Rope is yet another multi-purpose item on our list. Use it to secure objects together, to hang your clothes to dry at your campsite, and more.
- Bear Spray
The last thing you’ll want while fast asleep at your campsite is a bear attack, but these things happen. Bear spray will ensure you have a way to defend yourself.
- Dust Mask
Your reasons for bugging out could involve encountering dangerous environments with harmful particles in the air. A dust mask will keep your lungs safe.
- Disposable Lighters
We already mentioned the waterproof and windproof lighter in an earlier section, but it doesn’t hurt to have a few cheap lighters on your bug out bag checklist as backup.
- Lock Pick Set
Depending on how disastrous the situation was before you decided to bug out, you may need to break into businesses, cars, and houses to scavenge for food and supplies.
- Bolt Cutters
When you encounter padlocks while trying to scavenge, a pair of bolt cutters on your bug out bag list will help you get past them and retrieve what you need to survive.
- Ski Mask
If you’re bugging out in the snowy season or plan to pass through mountains in the Wintertime on your trek, pack a ski mask to protect your face from the cold.
- Knife Sharpener
Your knives won’t be of much use if they’re too dull to work. Keep a knife sharpener on your bug out bag list, especially if you plan to be in the wilderness for long and make sure you know how to use it.
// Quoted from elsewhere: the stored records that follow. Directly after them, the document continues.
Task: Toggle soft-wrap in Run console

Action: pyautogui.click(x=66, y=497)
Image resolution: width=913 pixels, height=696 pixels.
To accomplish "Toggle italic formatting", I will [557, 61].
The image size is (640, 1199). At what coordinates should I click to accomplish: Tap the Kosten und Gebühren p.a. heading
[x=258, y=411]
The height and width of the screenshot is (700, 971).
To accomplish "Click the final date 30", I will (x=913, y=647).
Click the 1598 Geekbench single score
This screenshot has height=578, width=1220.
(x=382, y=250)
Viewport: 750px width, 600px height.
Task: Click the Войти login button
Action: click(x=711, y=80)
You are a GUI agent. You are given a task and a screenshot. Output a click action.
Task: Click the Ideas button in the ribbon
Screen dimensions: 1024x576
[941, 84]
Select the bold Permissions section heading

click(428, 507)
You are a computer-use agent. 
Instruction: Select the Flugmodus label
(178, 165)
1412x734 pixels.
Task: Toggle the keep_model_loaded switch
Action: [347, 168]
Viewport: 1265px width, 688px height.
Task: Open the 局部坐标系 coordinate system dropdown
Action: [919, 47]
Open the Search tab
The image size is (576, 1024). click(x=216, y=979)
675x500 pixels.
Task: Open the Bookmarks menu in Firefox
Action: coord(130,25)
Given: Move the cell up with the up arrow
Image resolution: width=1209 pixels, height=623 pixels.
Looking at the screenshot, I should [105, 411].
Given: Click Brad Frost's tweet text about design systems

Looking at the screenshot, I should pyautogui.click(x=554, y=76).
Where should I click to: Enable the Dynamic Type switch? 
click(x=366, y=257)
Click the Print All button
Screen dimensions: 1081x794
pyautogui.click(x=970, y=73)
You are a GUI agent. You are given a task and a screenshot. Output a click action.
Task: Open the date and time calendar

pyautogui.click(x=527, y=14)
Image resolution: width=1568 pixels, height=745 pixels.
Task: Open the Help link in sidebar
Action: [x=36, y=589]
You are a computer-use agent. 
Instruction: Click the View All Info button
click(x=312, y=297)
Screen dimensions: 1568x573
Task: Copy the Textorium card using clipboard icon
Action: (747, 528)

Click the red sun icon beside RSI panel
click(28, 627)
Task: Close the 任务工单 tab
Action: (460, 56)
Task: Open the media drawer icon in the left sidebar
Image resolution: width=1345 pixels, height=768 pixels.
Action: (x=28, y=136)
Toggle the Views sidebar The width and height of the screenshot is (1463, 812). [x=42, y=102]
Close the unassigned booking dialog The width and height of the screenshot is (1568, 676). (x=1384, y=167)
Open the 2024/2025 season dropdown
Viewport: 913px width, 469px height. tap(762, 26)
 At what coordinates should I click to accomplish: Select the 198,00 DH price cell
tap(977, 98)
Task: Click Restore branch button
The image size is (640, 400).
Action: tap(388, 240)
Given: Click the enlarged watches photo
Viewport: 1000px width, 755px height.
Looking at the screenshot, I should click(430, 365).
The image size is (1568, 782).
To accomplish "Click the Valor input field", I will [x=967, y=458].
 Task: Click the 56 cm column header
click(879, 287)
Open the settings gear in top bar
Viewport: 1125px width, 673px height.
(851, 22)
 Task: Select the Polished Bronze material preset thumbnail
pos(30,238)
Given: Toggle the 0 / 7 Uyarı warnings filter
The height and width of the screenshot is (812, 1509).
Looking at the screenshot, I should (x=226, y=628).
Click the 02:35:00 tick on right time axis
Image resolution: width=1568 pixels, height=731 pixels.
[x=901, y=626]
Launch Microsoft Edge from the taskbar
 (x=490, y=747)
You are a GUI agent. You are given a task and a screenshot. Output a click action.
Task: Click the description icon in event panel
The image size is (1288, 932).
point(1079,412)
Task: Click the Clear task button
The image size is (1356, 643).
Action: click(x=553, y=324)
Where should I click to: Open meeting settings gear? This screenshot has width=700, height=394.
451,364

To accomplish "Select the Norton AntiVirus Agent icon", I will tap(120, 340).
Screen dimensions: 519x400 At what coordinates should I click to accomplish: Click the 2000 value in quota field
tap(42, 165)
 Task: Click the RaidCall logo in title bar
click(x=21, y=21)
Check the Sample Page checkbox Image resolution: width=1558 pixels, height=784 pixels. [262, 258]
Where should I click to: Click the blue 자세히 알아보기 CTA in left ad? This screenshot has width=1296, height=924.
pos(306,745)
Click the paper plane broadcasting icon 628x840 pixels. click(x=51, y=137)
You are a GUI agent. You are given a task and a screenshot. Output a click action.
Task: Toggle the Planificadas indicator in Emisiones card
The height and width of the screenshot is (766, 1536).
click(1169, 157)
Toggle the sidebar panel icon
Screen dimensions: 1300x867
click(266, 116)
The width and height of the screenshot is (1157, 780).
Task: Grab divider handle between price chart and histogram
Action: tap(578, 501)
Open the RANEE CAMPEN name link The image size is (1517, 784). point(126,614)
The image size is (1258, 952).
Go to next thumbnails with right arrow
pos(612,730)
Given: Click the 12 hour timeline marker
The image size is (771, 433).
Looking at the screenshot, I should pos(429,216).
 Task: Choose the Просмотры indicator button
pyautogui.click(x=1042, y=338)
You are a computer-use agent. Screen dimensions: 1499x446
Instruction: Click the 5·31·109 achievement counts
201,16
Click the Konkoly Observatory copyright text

- Bug Out Bag Checklist Item, Aluminum Foil
Foil can be used to make cooking easier, but did you know you can use it to create a makeshift cup or bowl?
Image via Healthydefinition.com
- Glasses Repair Kit
If you wear corrective lenses, bring a repair kit with you in case they get damaged. Your vision could be the difference between life and death.
- A Laser Pointer
This can be a way to communicate from a distance. If you get separated you’re your group, simply shine the laser toward the sky to create a visible beam, depending on the strength of your laser (helpful hint: get a green one if you can afford it).
- Clotrimazole Foot Cream
A serious foot rash can keep you off your feet if you aren’t prepared. Quality foot cream will take care of this problem and get you back on the trail.
- Digital Copies
Keep your important reference information and documents on a thumb drive to carry with you in case the physical copies get ruined.
- Waterproof Cover for your Backpack
In case you aren’t traveling with a waterproof backpack, get a cover to keep your clothes and toilet paper from getting soaked.
- Best Bug Out Bag List Item- Bobby Pins
Add these to your bug out bag checklist. Useful for picking small locks, these could help you get out of handcuffs if, God forbid, you found yourself in this situation while bugging out.
- Cleaning Kit for Weapons
Does this sound like a luxury item you don’t need? Think again. Your gun’s barrel can get copper build-up inside that can slow down your bullets. Shooting a rifle when it’s dirty can mean that it’s far less accurate. Keep your weapons in top shape with a cleaning kit and prevent this.
Whether you’re getting ready for a serious disaster or just planning a camping trip, a bug out bag packed with the right items can save your life. Again, make sure you give this a lot of thought before deciding what to pack in your own bag. If you’re traveling with a group, you can split essential items to be shared throughout several bags to lessen weight. Every individual’s bug out bag will be different, but this covers everything you could choose from while in such a situation.